Coupling effect analysis of dam break flood spread and building collapse based on numerical simulation

Large-scale floods induced by dam failures could cause significant structural damage to buildings and massive loss of life. The coupling effect of large-scale flood spread and building collapse has complex impacts on the entire flow field, affecting flood risk assessment and building vulnerability evaluation. In this paper, a dynamic elevation change model designed to seamlessly interface with a structural vulnerability assessment model to investigate the interaction effect between floods and buildings is presented. The efficiency of the framework was validated by reconstructing the Gleno Dam-Break flood in Italy.
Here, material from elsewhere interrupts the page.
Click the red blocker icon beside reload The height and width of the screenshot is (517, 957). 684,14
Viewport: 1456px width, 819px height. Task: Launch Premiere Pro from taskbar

Subsequently, a hydrodynamic model of the Jinsha-Yalong River that considers dynamic building collapse was established. The proposed model was compared with two traditional building treatment approaches and one that ignored the buildings. The results show that the interaction between the flood and buildings decreases the low-velocity area (below 1 m/s) by 7.44%-9.56% while increasing the high velocity area (above 4 m/s) by 10.71%-11.96%. Traditional and neglecting building treatments provide preliminary insights into densely built areas, and the latter could be an alternative for simplification because it can represent the worst-case scenario. Building collapse in response to large-scale floods typically occurs in four stages: flood spread, rapid expansion, gradual expansion, and flood recession. This analysis offers novel perspectives on flood prediction and simulations where the floodplain may contain buildings. This method could be useful for assessing structural vulnerability associated with large building stocks and developing flood mitigation strategies in densely populated areas.